• Document section:
-- Opening Marker --
Giller Prize Nominees will conduct a virtual book signing at Nicholas Hoare

In a recent issue of Vanity Fair, Margaret Atwood confessed that her greatest extravagance is "mad, gamble-packed entrepreneurial enterprises." Indeed, you owe Margaret Atwood a small debt of gratitude if you use Dreamweaver, GoLive or FrontPage, as she was one of the early investors in Yuri Rubinsky's company, which created the world's first graphical Web editor, HoTMetaL. And now she is at it again. Her latest mad-cap idea will bring, in a manner of speaking, this year's Giller prize nominees from the Toronto International Author's Festival to Westmount's Nicholas Hoare bookstore in Montreal.

The authors will be using Atwood's latest invention, the LongPen, developed by her new company, Unotchit. This company name, incidentally, is text-message-speak for You No Touch It-an apt description of how LongPen signings work. The Giller nominees can have a short videoconference with readers while signing an image of their book's title page on a screen-it works much like the gizmo you use to sign for Purolator packages. Author and reader then get to preview the signature before the author hits a "Send" button, which commands a robotic arm in Montreal to sign the book. The machine can also record a digital copy of the virtual meeting, for a fee of around $10. Atwood's company will donate this money to PEN Canada and BirdLife International.

For her efforts, Atwood has been publicly accused of being crazy, lazy and bent on destroying the intimacy of in-the-flesh book tours. But she defends the LongPen as a "democratizing device" to increase book-selling and signing opportunities for authors whom publishers wouldn't otherwise send on tours. It could also allow more remote towns, cities and even countries (apparently Atwood's Serbian publisher is interested) to host internationally famous authors.

LongPen can sign CDs, DVDs and hockey sticks, and it will likely soon be able to sign basketballs. There is also potential for its use in other sectors, such as law, where contracts could be signed long-distance, or medicine, where doctors could issue emergency prescriptions to out-of-town patients.

At least one of the Giller nominees is stoked about his chance to use the LongPen. "I love toys and this is a cool one," says Vincent Lam, Giller-nominated author of Bloodletting & Miraculous Cures. He also loves Montreal though, so he confesses to being slightly disappointed that just the writing end of his pen will be there. His hand and the rest of his body will be in his home-city, Toronto, a city which he says "is fantastic, but doesn't have nearly enough poutine."
-- Closing Marker --
• The problem:
Quote the LongPen article word for word, everything from "In a recent" down to "bookstore in Montreal.". The data plays no part in this.

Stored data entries
-- Opening Marker --
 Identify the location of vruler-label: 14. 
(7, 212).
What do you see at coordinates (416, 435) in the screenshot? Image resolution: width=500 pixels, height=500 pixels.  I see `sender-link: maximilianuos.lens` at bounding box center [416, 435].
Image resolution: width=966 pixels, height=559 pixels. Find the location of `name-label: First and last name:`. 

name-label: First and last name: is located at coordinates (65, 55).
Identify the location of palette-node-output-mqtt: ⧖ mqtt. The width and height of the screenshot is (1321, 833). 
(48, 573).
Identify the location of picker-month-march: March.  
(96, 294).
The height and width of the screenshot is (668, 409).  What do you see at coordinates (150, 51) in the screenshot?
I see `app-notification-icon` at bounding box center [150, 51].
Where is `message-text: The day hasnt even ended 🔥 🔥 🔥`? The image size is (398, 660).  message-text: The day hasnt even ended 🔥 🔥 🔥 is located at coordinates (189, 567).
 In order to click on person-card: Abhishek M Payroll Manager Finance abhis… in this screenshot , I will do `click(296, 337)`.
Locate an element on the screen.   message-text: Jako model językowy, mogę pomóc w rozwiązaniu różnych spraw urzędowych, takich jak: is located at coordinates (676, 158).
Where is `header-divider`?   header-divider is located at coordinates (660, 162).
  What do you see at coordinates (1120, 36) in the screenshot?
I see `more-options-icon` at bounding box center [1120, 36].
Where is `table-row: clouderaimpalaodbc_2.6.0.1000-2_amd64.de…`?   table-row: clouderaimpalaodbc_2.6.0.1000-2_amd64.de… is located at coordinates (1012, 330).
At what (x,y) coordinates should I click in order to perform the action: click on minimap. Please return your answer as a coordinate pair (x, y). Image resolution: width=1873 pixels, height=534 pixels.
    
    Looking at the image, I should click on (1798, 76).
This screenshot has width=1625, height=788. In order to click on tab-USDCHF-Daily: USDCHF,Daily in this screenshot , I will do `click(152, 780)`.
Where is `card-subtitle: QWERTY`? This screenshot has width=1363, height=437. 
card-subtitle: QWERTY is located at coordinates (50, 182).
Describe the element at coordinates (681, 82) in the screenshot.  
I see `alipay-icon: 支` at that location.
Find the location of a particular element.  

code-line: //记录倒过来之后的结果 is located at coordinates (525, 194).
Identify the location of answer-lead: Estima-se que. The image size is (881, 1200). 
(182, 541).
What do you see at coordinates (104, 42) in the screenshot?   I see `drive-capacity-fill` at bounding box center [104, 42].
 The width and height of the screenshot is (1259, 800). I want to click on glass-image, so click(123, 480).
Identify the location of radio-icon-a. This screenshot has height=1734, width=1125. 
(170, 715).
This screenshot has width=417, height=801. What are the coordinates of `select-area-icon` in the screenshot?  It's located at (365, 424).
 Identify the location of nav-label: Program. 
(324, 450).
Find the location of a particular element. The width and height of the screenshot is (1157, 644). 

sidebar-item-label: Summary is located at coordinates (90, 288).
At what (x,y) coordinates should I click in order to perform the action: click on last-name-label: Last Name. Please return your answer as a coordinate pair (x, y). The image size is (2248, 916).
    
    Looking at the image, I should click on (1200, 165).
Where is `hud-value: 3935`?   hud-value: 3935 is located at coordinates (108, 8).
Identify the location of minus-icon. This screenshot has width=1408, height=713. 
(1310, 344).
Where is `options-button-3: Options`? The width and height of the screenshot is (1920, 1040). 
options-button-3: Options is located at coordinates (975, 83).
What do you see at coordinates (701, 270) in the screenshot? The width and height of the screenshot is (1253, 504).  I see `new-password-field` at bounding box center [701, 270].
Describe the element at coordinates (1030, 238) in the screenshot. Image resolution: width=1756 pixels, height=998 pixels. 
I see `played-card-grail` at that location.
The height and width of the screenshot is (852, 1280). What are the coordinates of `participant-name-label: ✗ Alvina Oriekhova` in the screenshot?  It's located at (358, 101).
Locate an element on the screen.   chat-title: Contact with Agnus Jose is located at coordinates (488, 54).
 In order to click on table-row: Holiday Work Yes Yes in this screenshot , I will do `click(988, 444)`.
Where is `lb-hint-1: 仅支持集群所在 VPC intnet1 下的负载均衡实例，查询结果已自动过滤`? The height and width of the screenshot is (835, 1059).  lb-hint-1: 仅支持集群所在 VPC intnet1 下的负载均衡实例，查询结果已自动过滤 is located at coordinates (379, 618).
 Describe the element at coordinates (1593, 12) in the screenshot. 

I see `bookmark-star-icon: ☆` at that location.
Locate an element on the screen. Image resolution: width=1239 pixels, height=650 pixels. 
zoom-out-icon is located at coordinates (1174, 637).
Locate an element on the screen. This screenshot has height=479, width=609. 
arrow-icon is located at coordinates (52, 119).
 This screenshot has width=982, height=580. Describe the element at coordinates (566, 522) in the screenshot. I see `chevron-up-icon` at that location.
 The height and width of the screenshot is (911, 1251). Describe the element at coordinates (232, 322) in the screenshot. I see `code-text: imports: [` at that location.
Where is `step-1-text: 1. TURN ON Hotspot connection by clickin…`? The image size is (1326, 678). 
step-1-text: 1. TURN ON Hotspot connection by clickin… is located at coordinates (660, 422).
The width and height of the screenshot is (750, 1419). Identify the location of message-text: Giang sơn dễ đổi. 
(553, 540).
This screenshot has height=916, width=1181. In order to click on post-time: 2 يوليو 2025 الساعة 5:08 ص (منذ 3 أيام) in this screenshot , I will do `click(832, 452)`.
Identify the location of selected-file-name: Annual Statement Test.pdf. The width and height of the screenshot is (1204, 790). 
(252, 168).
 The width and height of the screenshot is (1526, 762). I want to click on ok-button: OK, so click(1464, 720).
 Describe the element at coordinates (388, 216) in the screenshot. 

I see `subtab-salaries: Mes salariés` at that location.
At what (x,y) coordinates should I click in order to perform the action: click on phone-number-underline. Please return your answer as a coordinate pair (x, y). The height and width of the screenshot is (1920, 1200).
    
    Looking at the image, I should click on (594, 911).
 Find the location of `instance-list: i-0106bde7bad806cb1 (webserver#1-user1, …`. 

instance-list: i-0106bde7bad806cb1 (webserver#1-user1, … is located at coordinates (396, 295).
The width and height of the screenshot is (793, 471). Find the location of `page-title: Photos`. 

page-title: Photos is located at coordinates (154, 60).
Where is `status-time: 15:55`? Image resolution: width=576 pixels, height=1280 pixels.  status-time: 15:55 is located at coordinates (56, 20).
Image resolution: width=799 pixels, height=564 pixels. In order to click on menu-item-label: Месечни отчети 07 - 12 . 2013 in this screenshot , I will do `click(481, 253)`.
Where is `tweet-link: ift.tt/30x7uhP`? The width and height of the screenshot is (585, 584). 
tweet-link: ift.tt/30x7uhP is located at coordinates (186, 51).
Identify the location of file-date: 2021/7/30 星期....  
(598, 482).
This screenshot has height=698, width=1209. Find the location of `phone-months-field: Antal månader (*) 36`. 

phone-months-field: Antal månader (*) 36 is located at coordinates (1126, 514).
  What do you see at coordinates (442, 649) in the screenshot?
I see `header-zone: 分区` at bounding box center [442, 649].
-- Closing Marker --
• Answer for the task:
In a recent issue of Vanity Fair, Margaret Atwood confessed that her greatest extravagance is "mad, gamble-packed entrepreneurial enterprises." Indeed, you owe Margaret Atwood a small debt of gratitude if you use Dreamweaver, GoLive or FrontPage, as she was one of the early investors in Yuri Rubinsky's company, which created the world's first graphical Web editor, HoTMetaL. And now she is at it again. Her latest mad-cap idea will bring, in a manner of speaking, this year's Giller prize nominees from the Toronto International Author's Festival to Westmount's Nicholas Hoare bookstore in Montreal.